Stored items

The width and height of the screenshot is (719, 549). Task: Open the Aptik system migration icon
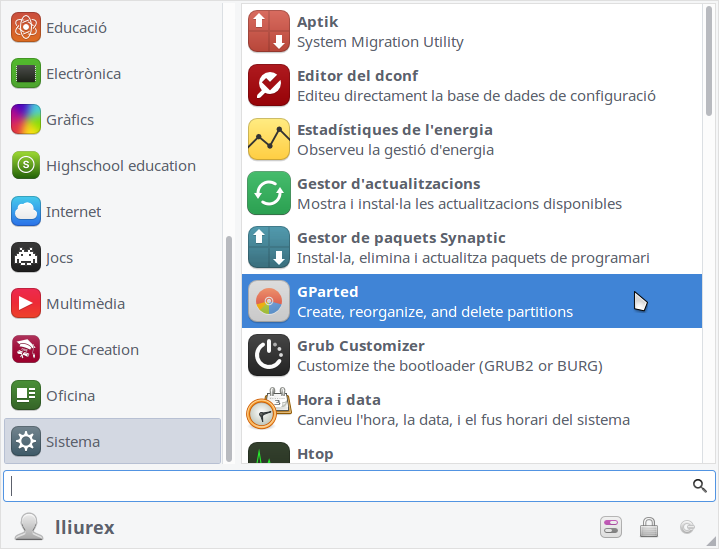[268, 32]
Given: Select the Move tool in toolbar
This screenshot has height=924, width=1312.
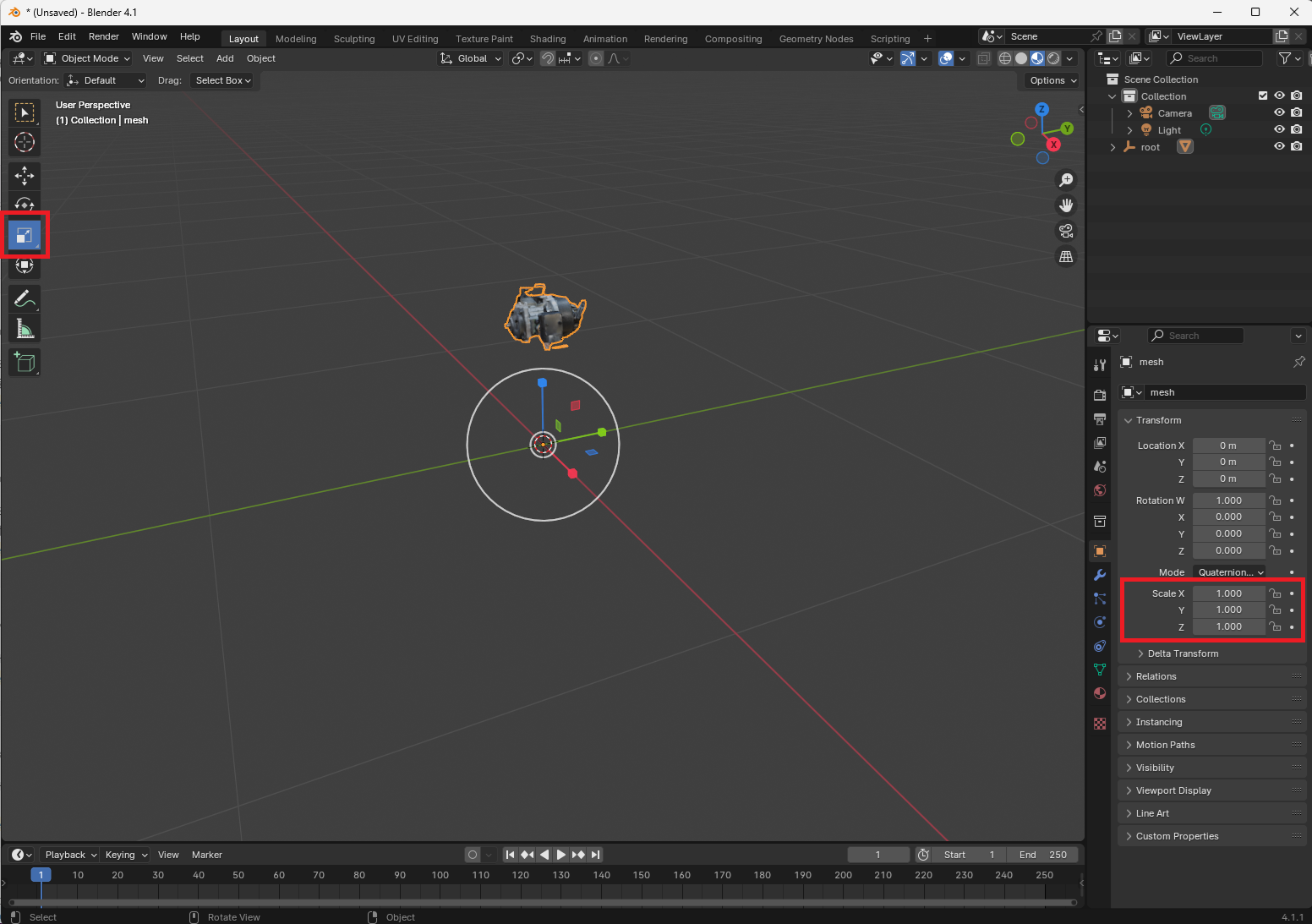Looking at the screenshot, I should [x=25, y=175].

• Your goal: Each entry should be output word for word, with no pictures carried over.

• The answer:
The width and height of the screenshot is (719, 549). Task: Open the Aptik system migration icon
[268, 32]
Given: Select the Move tool in toolbar
This screenshot has height=924, width=1312.
Looking at the screenshot, I should [x=25, y=175].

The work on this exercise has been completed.